==== MATERIAL PROVIDED ====

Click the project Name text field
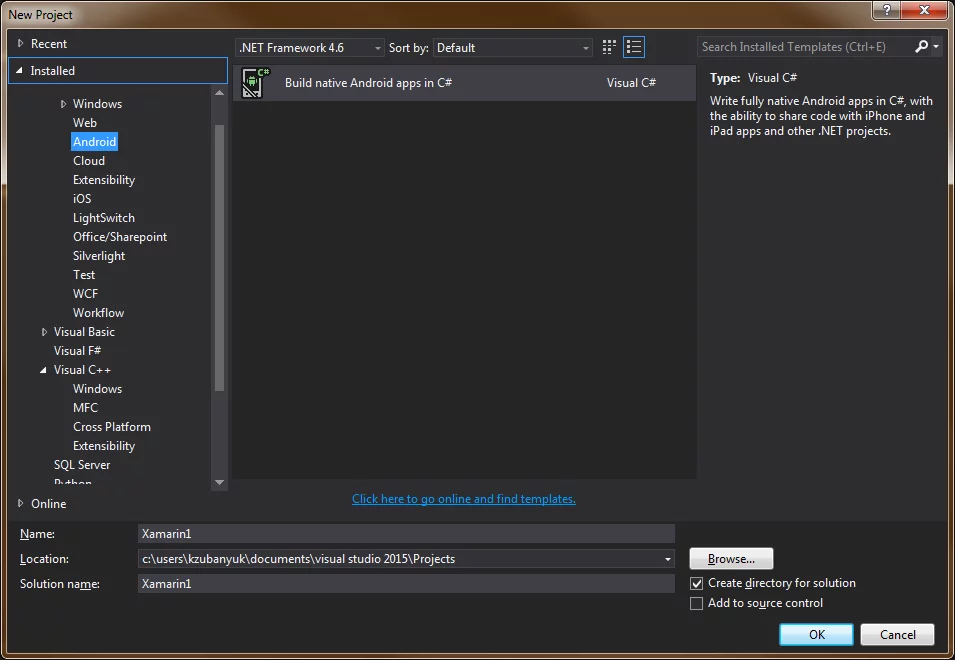The height and width of the screenshot is (661, 955). click(406, 534)
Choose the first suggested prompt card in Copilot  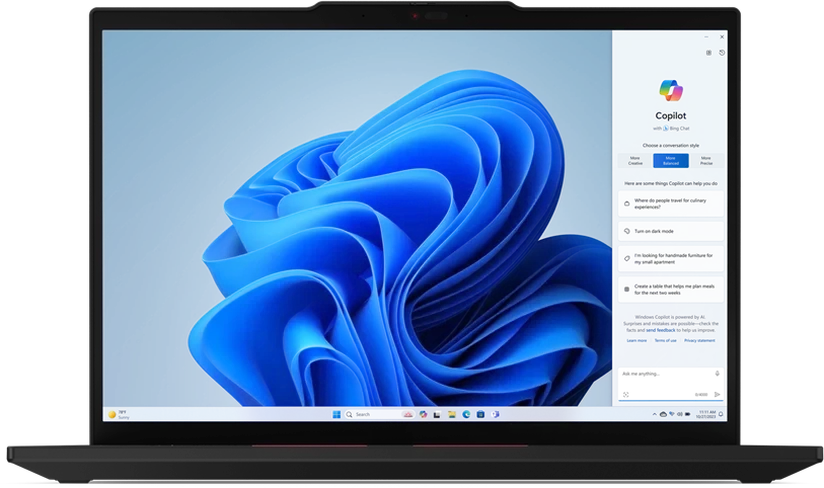click(x=670, y=203)
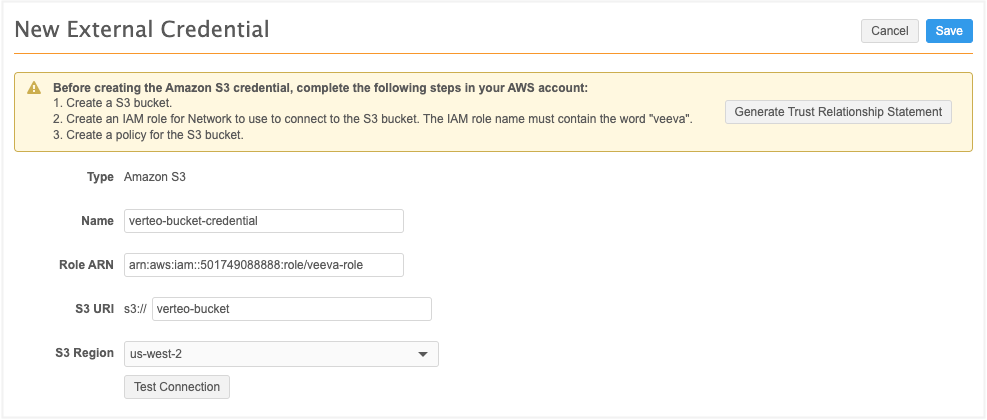
Task: Click the Type field label
Action: click(101, 177)
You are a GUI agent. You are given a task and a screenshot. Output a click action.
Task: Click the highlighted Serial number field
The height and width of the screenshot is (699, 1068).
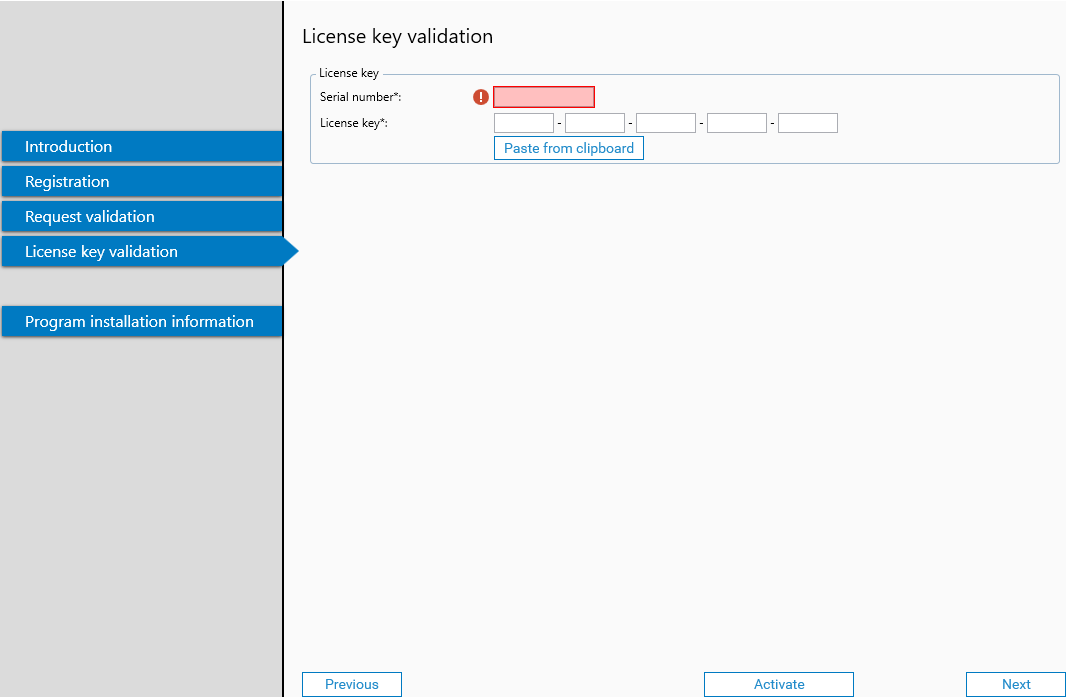pyautogui.click(x=544, y=97)
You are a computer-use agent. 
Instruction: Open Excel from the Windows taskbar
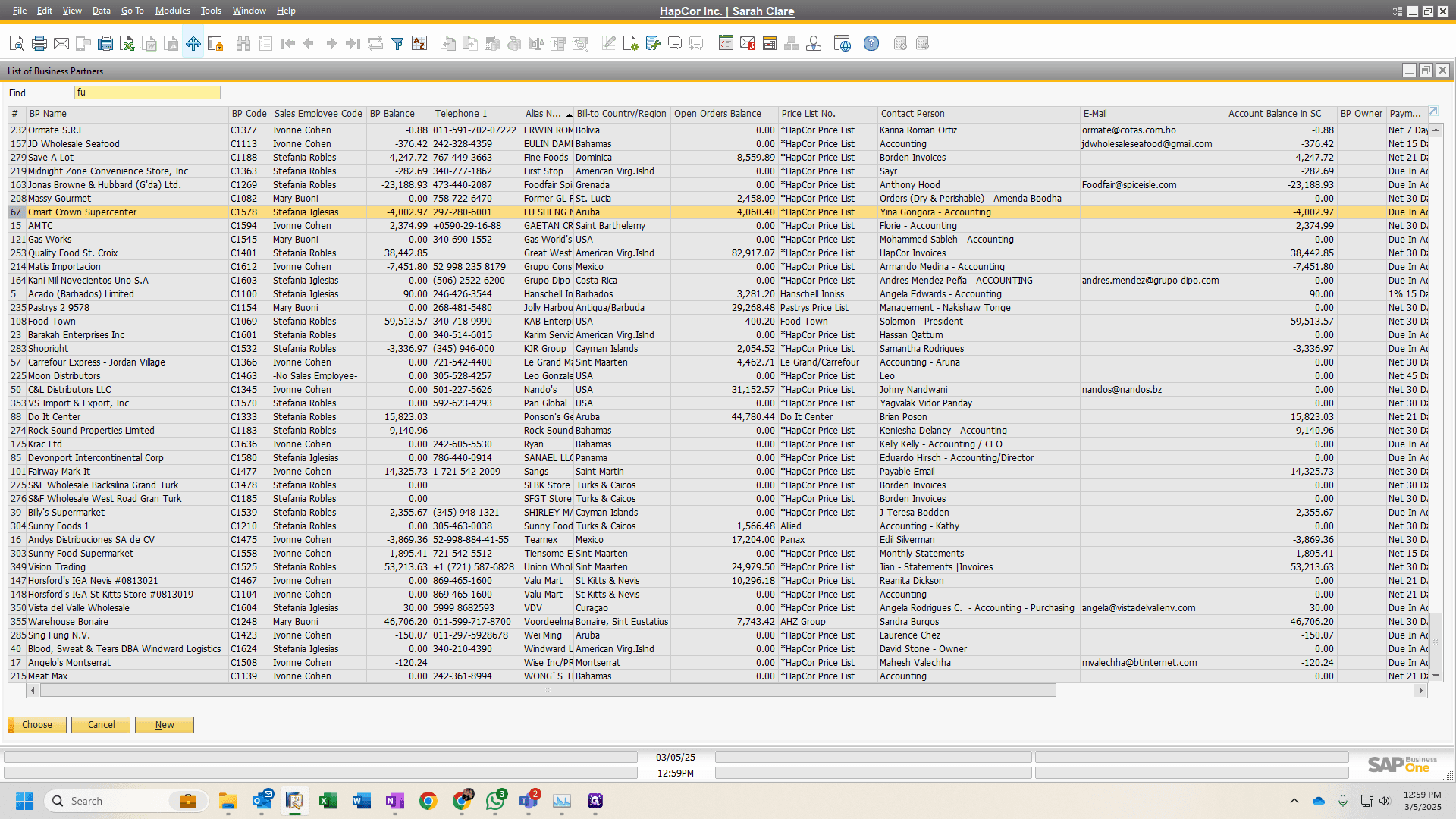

====

> **ASSIGNMENT**
After locating the line containing "You are a GUI" in the entries above, repeat only it and each later line through the end, exactly, without any pictures.

> **ANSWER**
You are a GUI agent. You are given a task and a screenshot. Output a click action.
Task: Click the highlighted Serial number field
The height and width of the screenshot is (699, 1068).
pyautogui.click(x=544, y=97)
You are a computer-use agent. 
Instruction: Open Excel from the Windows taskbar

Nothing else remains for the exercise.